Люди с интересом, как зрители в зале, наблюдали из машин захватывающий момент. Зудин никогда не был таким, никогда не выходил из себя. Он знал, что ужасен, но хотел быть таким. Его сердце купалось в ее унижении. Он чувствовал себя так, как будто раздавил мерзкое насекомое, выдавил каблуком внутренности.

Зудин нажал на газ и посмотрел в зеркало. Он видел, как Ромашка упала на колени и уронила лицо в ладони.


Глава XV


15


Пока Зудин доехал до Москвы, он еще дважды едва не стал виновником аварии. Всю дорогу он не мог избавиться от дум о Ромашке и тупого желания заставить ее страдать. Это желание было мучительным как жажда, и сладостным, словно он чесал там, где чесалось. Он вспоминал, какой уничтоженной она была, когда он вышвырнул ее из машины, и упивался ее унижением, и досадовал, что сделал ей недостаточно больно.

Хорошо, что был выходной. Он не смог бы работать. Дома Зудин выпил полбутылки коньяка, не раздеваясь и не садясь, кромсая кусками колбасу и хлеб, и опрокидывая рюмку за рюмкой. Отлегло. Он разделся, вернулся на кухню, налил еще рюмку и сделал тоненький бутерброд. «Пошло все к черту» — подумал он, выпил и с удовольствием съел бутерброд, смакуя коньячно-колбасное послевкусие. Потом направился в спальню, лег на кровать и уснул.
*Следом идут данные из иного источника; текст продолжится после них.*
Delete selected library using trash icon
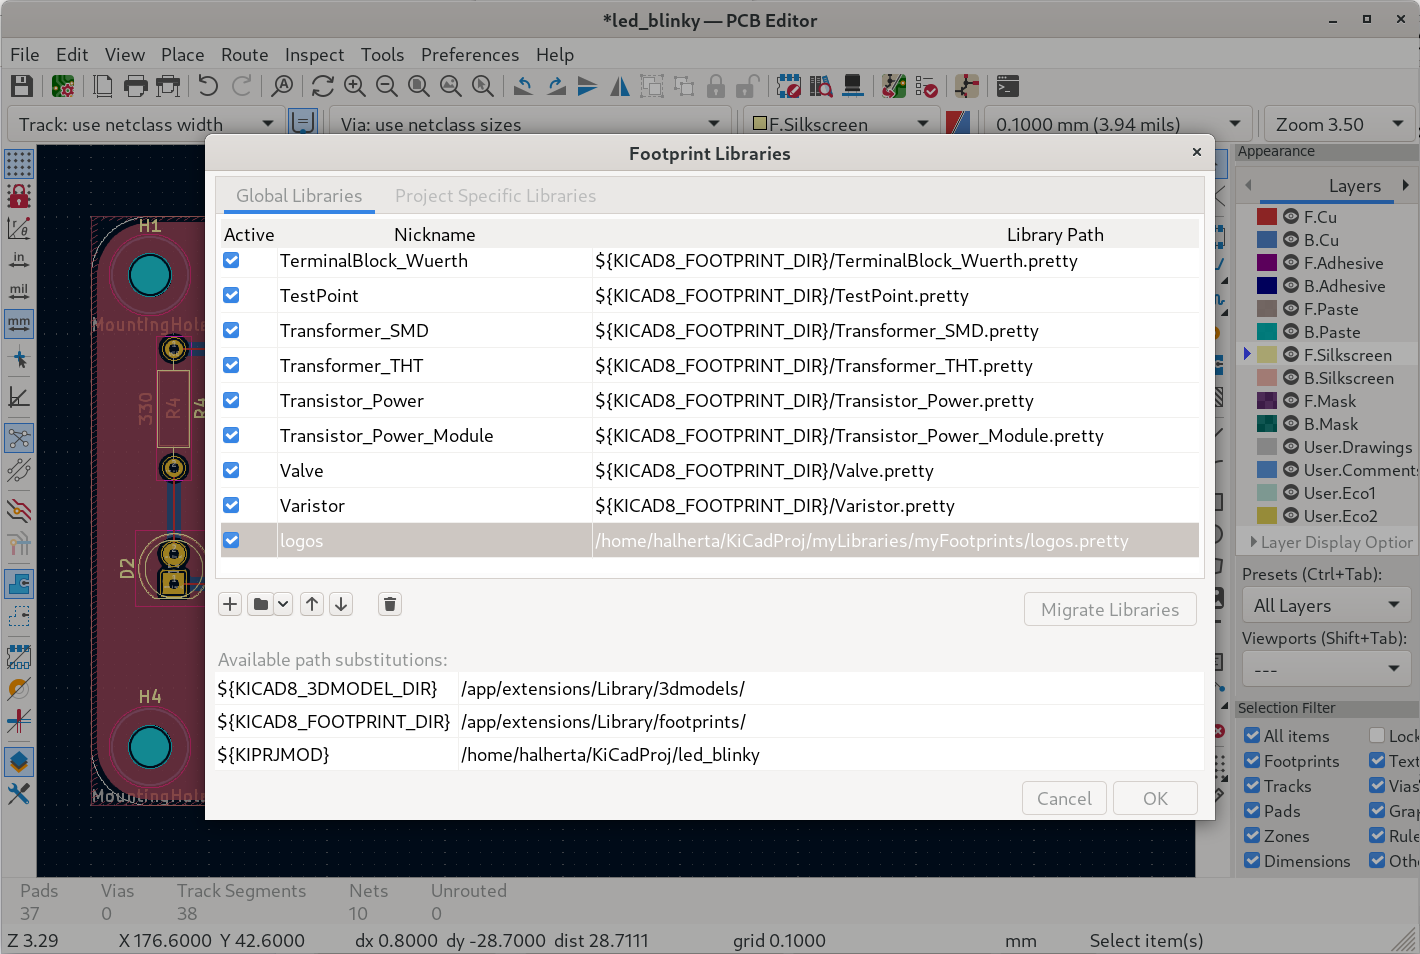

Когда Зудин проснулся, было начало первого. Голова была тяжелая. Освежившись в душе прохладной водой, он почувствовал себя легче. Он запахнулся в халат и, вытирая полотенцем волосы, прошел в большую комнату, включил автоответчик и опустился в кресло. Зудин любил сидеть в этом старом потертом, но очень удобном кресле, и слушать автоответчик. Когда-то в четырехкомнатной квартире на Кутузовском проспекте в этом кресле сидел его дед, партработник.